* What you are asked to do *
Can you print the data below word for word, leaving the pictures out?

>> START Provided information

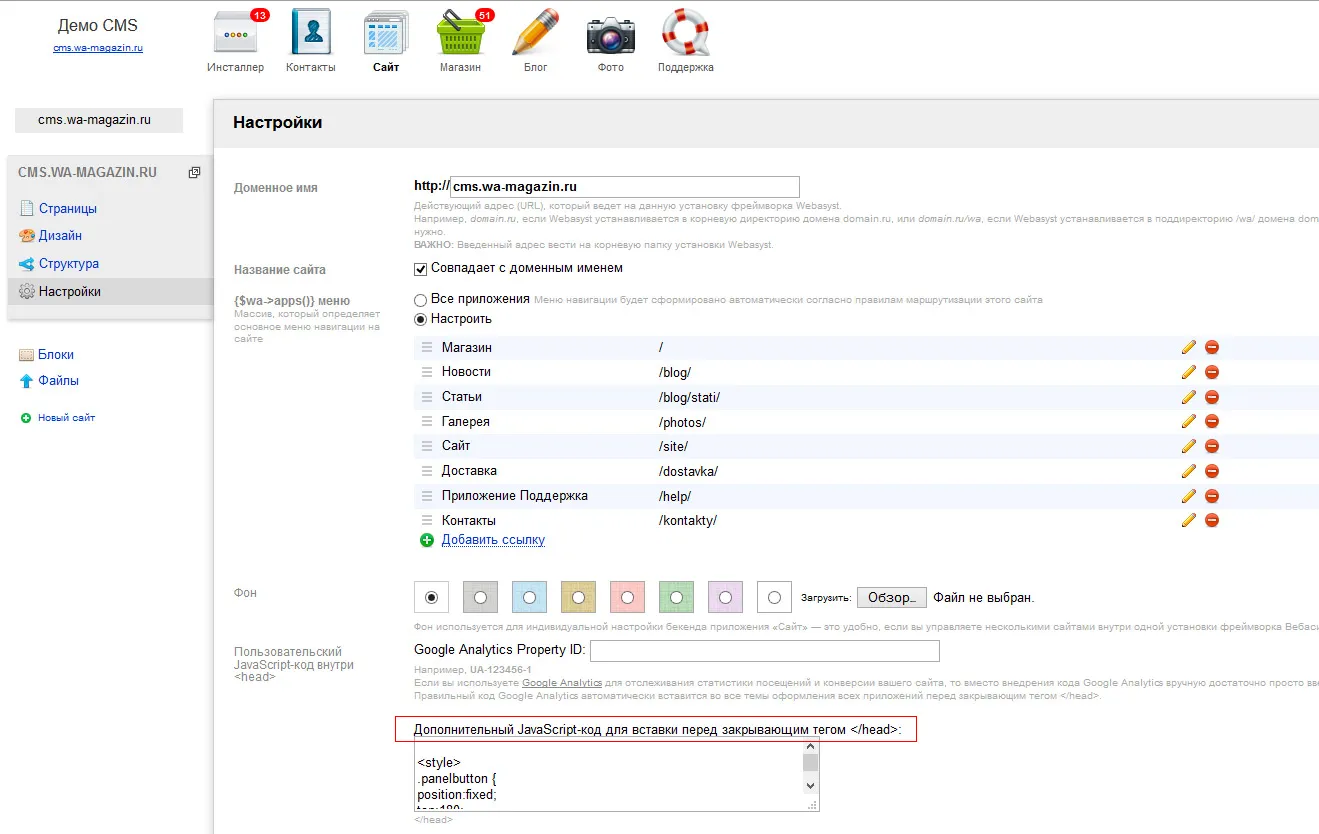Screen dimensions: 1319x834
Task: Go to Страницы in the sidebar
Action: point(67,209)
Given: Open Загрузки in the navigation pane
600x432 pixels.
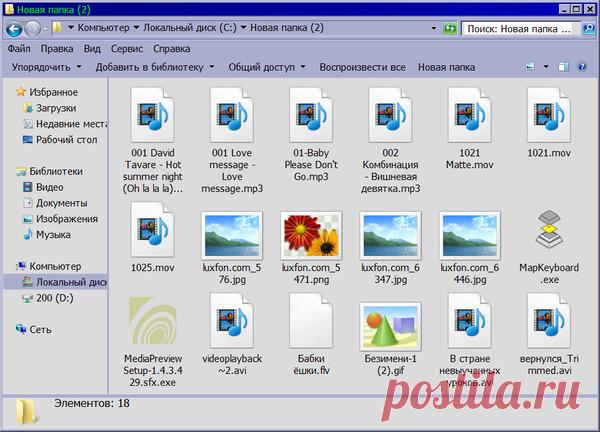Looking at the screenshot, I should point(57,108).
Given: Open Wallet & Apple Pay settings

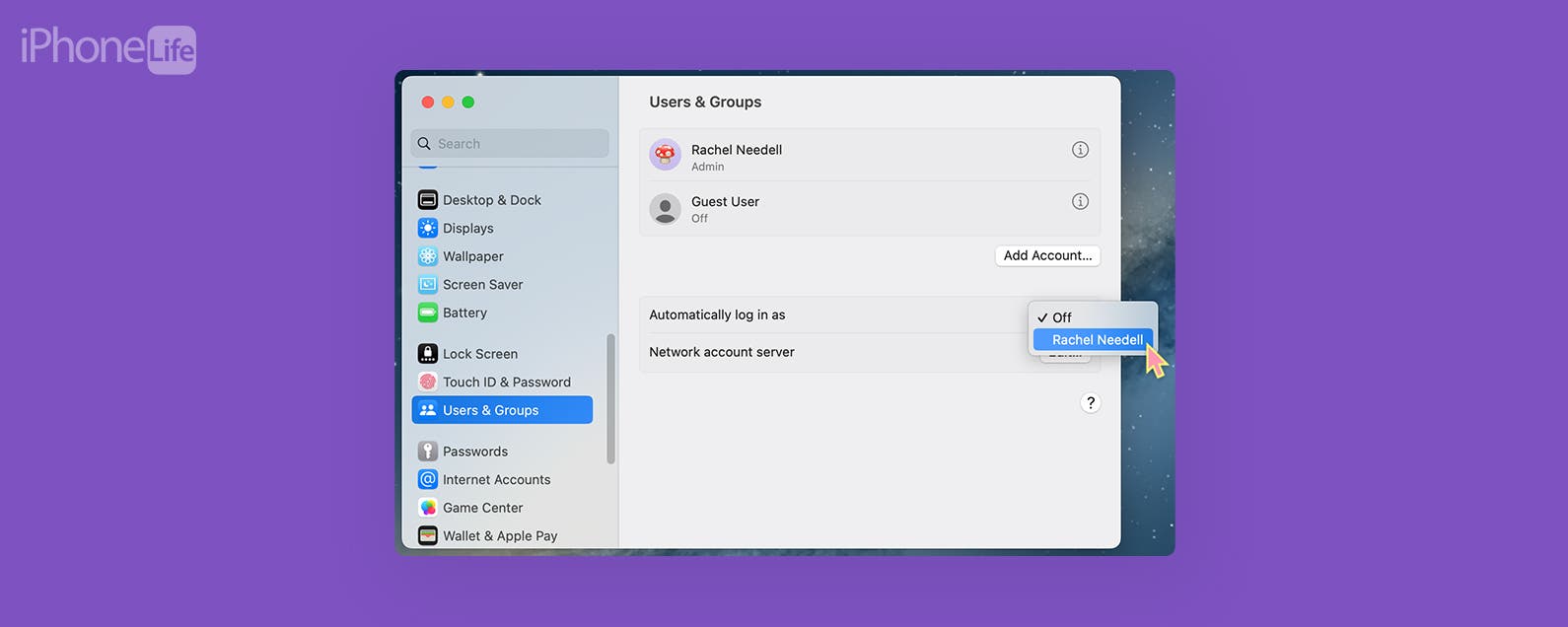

>> END Provided information

* Finished answer *
Screen dimensions: 1319x834
Task: Go to Страницы in the sidebar
Action: point(67,209)
Given: Open Загрузки in the navigation pane
600x432 pixels.
Looking at the screenshot, I should point(57,108).
Given: Open Wallet & Apple Pay settings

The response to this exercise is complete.